Sherry and Abu Daoud: On mission to Muslims and Allam's baptism

Hi All,

Well, here is the last section on the debate between me and Sherry. I invite her to have the last word if she feels anything needs to be tied up. I think I have also addressed the concerns expressed by Shaw, though I have not answered his questions here explicitly.

Thank you to everyone for linking to our discussion here. If anyone has more questions please leave a comment or e-mail me.

SW: As you and I both know, some of the most effective witnesses *in the Muslim world* [...] don't have crosses on their meeting places, and they don't use bells, and women do cover their heads and men and women sit separately and they may use a Koran stand for their Bible, etc. They have adopted local customs that are not essential to the faith in order to more effectively be able to share the Gospel with others.

AD: Yes, but Italy is not the Muslim world. At least not yet.

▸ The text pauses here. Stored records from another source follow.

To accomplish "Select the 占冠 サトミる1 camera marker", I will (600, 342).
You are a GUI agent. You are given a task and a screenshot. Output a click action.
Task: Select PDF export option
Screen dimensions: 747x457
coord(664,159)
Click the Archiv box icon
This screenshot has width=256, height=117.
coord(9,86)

SW: Abu Daoud, for instance, you use a common Arabic pseudonym and never reveal your Christian name or your location on your blog and have a special high security e-mail address. All very appropriate precautions but intended to give you the anonymity you need to be effective in your mission. You clearly feel that in-your-face candor is not appropriate or effective at all times (and I would heartily agree with you) so that you might be able to be present as a witness.

AD: This is very true and I want to elaborate on this point. We find in the Bible and church history two approaches to witness. One is antagonistic (think "your father is the devil," in Jn 8 or the sermon of St Stephen) and at other times it is irenic and friendly (think woman caught in adultery or Areopagus). Both are valid, and Raymund Lull (the first missionary to the Muslims) himself said so explicitly. If some classify this baptism of Mr. Allam as antagonistic that DOES NOT mean that it was not wise or good or prudent. We must not fall into the trap of thinking that being nice is a virtue. It is not.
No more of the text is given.